Requirement: Reproduce the lines below exactly as they appear, covering the stretch from the line that contains "Viewport: 500px width, 478px" through the line that contains "[x=50, y=292]", with both of those lines included and nothing else.

[Records from a data source]

------------------------------------

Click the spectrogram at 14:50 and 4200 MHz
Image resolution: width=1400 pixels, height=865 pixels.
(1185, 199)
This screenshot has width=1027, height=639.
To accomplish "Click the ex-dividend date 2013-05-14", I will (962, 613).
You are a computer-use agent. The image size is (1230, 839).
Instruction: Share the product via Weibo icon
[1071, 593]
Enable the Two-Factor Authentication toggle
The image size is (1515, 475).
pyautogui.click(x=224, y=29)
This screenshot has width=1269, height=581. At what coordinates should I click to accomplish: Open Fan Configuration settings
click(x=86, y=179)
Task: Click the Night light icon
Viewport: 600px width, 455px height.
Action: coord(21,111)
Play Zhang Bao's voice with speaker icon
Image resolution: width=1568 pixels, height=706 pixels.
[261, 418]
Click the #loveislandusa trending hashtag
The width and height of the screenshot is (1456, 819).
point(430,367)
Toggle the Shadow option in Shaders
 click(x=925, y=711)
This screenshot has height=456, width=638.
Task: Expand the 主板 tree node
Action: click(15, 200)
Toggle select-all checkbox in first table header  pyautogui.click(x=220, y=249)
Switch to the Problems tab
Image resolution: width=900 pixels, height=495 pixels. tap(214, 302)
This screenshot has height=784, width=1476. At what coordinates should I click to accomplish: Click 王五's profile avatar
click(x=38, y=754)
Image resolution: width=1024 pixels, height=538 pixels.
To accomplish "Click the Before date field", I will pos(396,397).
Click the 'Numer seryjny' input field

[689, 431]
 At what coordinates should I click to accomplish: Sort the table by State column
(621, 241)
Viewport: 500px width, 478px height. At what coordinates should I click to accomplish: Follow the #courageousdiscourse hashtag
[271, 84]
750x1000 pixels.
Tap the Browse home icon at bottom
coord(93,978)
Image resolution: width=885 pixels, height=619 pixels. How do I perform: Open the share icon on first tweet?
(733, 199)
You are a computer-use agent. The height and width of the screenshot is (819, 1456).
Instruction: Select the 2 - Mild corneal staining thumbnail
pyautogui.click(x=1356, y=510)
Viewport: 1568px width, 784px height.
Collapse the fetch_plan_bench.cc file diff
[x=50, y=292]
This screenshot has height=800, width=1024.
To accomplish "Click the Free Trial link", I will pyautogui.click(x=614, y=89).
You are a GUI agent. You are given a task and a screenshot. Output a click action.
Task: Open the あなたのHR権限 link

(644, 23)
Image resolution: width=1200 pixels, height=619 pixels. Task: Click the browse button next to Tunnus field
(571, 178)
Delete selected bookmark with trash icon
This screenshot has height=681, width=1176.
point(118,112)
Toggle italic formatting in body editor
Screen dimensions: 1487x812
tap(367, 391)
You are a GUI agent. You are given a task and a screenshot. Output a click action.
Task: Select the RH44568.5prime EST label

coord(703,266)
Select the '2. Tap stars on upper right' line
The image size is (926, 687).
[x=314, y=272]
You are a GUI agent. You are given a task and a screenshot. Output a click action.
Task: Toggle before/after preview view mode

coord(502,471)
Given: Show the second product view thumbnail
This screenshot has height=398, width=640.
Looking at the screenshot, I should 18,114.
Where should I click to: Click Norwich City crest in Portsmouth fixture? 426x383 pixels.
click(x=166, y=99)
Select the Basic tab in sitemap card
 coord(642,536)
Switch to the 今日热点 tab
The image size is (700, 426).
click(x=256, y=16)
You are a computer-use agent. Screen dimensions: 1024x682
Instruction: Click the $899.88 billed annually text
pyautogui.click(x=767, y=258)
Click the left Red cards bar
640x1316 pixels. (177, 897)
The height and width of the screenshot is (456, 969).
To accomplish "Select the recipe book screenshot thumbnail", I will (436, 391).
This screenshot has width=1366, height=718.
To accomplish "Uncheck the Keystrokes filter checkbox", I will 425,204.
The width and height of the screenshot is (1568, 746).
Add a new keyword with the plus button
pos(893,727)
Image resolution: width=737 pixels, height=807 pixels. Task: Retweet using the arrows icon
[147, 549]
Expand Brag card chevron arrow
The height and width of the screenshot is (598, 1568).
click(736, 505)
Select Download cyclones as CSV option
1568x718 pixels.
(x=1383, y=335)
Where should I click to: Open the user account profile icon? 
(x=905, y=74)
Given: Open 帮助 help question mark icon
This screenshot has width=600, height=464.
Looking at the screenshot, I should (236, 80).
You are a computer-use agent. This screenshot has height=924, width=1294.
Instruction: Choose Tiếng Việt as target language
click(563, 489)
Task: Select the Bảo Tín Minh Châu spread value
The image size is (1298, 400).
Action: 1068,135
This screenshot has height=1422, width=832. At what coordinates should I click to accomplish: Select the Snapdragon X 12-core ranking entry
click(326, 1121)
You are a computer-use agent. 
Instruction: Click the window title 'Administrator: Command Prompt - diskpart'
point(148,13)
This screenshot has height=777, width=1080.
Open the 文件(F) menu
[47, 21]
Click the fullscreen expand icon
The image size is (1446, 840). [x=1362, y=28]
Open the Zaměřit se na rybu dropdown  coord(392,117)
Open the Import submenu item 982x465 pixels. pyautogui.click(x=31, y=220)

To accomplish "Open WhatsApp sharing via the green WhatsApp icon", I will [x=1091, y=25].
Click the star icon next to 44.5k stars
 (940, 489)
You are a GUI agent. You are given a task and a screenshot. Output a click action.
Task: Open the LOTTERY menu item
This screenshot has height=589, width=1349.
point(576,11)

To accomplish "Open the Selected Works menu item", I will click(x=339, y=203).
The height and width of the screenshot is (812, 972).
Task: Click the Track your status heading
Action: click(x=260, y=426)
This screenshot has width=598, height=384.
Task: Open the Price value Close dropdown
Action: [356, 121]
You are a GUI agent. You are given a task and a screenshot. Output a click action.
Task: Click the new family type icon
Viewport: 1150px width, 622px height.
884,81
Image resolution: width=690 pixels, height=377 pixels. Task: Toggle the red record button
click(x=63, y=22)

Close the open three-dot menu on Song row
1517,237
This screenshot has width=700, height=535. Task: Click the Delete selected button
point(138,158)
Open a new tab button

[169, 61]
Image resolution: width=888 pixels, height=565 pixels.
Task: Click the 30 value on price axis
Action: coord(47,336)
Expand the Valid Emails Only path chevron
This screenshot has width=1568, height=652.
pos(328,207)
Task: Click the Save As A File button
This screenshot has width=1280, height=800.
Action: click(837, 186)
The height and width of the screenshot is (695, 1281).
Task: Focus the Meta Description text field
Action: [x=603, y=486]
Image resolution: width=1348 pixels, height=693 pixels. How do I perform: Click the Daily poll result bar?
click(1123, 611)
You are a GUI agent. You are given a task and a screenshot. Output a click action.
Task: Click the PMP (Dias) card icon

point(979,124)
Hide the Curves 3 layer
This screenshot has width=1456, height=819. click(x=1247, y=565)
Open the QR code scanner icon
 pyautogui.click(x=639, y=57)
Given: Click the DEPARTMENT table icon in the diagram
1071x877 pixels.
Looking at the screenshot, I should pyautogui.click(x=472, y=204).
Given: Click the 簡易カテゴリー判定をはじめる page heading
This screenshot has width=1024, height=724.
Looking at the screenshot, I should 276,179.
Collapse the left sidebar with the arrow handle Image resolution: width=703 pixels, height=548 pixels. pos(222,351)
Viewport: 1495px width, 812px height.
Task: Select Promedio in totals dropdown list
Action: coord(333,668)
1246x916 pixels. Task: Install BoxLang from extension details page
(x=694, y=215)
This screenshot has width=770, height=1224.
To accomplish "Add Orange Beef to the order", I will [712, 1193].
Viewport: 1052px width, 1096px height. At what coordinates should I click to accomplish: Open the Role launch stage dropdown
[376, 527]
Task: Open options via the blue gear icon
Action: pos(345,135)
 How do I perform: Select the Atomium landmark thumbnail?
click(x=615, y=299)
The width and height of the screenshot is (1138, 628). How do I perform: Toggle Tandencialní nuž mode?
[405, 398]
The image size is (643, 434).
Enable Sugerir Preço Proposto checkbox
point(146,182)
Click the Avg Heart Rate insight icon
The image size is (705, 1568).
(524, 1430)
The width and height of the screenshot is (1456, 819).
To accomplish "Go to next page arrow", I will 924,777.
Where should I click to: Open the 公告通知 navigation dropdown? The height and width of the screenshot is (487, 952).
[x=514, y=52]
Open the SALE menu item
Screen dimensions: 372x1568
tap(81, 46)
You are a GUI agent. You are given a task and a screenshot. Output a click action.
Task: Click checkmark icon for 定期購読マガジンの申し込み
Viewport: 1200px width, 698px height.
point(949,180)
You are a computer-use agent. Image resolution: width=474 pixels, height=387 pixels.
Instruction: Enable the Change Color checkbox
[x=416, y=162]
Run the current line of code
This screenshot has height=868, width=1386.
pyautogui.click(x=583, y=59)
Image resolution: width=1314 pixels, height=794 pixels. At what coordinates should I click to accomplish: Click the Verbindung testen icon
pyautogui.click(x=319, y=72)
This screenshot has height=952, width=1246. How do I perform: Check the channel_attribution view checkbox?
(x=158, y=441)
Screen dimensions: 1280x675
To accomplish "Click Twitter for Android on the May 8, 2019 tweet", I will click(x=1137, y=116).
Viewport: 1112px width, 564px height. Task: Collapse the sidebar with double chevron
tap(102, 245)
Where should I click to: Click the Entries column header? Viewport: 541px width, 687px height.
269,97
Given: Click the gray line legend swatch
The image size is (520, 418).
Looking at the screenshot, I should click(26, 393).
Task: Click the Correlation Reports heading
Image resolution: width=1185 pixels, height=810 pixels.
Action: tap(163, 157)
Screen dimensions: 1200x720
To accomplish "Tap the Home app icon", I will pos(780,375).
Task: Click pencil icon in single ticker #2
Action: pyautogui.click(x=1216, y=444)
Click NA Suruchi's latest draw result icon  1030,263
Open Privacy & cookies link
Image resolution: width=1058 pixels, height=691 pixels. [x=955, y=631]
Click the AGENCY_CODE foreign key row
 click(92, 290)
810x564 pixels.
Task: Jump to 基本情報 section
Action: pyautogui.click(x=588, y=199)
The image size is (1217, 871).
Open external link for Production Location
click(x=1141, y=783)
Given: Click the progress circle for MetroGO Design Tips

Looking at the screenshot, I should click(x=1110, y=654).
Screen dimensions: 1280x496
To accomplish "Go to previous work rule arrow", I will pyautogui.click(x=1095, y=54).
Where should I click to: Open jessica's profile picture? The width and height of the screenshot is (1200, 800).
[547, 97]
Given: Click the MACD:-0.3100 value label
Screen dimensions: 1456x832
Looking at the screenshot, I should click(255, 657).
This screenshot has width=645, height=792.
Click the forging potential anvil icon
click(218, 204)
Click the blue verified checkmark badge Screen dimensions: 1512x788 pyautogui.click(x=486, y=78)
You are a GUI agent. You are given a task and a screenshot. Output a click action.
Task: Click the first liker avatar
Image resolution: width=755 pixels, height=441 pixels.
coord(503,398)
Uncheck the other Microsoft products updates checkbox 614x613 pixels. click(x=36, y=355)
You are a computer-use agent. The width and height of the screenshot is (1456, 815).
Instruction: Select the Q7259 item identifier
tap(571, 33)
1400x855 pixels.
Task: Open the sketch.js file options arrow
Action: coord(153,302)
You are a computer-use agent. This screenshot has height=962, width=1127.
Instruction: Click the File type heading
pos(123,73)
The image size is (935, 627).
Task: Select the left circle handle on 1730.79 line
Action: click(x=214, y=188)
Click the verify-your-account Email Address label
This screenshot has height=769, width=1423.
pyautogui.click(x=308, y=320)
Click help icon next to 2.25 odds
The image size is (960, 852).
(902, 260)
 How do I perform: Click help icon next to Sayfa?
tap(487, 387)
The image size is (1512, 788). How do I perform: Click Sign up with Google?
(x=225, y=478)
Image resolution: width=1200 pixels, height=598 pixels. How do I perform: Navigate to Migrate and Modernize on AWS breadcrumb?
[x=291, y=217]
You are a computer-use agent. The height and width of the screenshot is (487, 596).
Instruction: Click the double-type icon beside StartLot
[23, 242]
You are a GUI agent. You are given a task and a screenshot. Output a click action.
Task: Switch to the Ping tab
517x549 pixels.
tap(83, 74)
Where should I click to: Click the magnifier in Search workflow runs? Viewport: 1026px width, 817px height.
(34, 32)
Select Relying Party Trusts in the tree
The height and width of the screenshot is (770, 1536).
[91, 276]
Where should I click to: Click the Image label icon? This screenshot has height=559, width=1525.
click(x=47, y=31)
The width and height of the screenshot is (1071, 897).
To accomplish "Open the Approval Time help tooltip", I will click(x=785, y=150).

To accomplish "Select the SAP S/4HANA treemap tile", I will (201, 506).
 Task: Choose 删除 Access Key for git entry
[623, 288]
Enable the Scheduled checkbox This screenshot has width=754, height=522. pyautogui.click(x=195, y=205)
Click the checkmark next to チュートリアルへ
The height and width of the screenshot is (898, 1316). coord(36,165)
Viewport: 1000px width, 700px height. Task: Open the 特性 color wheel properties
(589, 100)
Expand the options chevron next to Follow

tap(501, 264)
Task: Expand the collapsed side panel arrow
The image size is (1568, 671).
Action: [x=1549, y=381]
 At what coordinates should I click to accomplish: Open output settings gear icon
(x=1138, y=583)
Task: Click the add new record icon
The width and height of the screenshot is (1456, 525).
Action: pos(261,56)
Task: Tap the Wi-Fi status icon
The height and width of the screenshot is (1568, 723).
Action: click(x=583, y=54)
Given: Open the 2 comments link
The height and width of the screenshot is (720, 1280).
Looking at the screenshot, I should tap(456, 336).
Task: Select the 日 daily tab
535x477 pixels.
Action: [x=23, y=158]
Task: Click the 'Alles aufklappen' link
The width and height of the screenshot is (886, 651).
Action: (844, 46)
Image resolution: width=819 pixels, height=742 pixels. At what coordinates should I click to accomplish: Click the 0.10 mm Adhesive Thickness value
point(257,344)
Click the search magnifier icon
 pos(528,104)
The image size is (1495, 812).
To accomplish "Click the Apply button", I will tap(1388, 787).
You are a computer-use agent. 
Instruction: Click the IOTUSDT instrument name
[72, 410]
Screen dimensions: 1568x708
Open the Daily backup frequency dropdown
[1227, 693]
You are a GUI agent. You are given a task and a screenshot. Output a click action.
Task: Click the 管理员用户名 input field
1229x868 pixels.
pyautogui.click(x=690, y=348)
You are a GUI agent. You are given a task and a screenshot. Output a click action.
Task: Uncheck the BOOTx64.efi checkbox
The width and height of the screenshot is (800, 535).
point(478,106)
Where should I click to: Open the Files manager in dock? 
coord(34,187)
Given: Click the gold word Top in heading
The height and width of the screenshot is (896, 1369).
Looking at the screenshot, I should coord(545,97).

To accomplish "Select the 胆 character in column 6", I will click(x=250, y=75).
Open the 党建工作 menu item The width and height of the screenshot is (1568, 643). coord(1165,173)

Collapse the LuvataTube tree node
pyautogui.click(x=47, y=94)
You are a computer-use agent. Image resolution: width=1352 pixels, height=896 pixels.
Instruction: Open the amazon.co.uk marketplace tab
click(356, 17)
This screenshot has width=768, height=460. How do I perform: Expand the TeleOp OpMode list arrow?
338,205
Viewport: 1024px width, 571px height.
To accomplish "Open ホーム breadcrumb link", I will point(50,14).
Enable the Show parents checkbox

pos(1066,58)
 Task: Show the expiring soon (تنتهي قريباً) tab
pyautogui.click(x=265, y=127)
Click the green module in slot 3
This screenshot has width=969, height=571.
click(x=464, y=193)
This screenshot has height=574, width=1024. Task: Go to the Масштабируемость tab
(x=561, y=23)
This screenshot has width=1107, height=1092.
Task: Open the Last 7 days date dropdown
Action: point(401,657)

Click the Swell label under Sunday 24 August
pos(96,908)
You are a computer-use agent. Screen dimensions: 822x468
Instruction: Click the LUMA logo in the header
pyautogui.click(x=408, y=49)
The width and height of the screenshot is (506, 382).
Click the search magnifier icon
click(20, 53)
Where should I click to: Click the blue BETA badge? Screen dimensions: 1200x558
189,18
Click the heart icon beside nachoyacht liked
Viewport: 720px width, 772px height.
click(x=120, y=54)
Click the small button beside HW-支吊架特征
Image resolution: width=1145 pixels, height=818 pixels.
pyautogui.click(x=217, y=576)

------------------------------------

Task response:
Viewport: 500px width, 478px height. At what coordinates should I click to accomplish: Follow the #courageousdiscourse hashtag
[271, 84]
750x1000 pixels.
Tap the Browse home icon at bottom
coord(93,978)
Image resolution: width=885 pixels, height=619 pixels. How do I perform: Open the share icon on first tweet?
(733, 199)
You are a computer-use agent. The height and width of the screenshot is (819, 1456).
Instruction: Select the 2 - Mild corneal staining thumbnail
pyautogui.click(x=1356, y=510)
Viewport: 1568px width, 784px height.
Collapse the fetch_plan_bench.cc file diff
[x=50, y=292]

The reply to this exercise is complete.